Extract =
Tuesday, December 1, 2009

Korean Sesame Beef with Lettuce Wraps


RECIPE

Based on the classic Korean barbecue dish bulgogi, this recipe offers savory-sweet-garlicky beef wrapped in lettuce leaves with rice and kimchi. Kimchi is a traditional Korean condiment of fiery fermented cabbage. Look for it at Asian markets or in the supermarket's produce section.

Yield
4 servings (serving size: 4 filled lettuce leaves)

Ingredients
3/4 pound flank steak, trimmed
1/3 cup thinly sliced green onions, divided
1 tablespoon sugar
2 tablespoons low-sodium soy sauce
1 tablespoon minced garlic
1 teaspoon dark sesame oil
2 tablespoons canola oil, divided
1 tablespoon toasted sesame seeds
4 cups hot cooked short-grain rice
1 cup kimchi
16 red leaf lettuce leaves

Preparation
1. Cut steak across grain into 1/4-inch slices; cut slices into 1/2-inch-wide strips. Cut strips into 3-inch-long pieces. Combine steak pieces, 1/4 cup onions, sugar, soy sauce, garlic, and sesame oil.

Information shown =
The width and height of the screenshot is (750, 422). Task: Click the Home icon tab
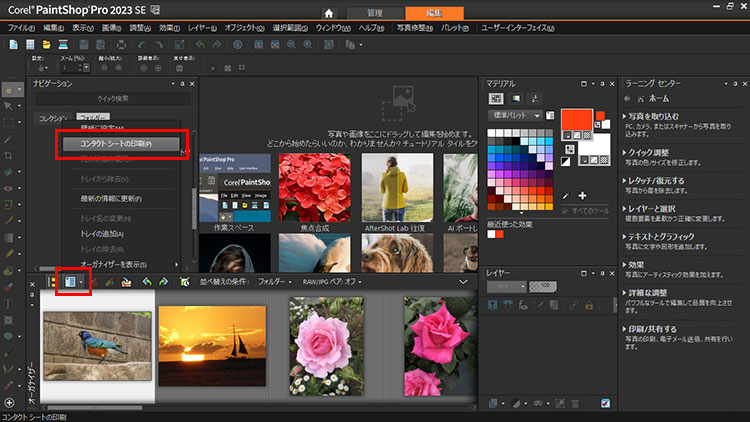(327, 12)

Problem =
Which ingredients in the sesame beef recipe are measured in tablespoons?

Result of this exercise =
- Sugar (1 tablespoon)
- Low-sodium soy sauce (2 tablespoons)
- Minced garlic (1 tablespoon)
- Canola oil (2 tablespoons, divided)
- Toasted sesame seeds (1 tablespoon)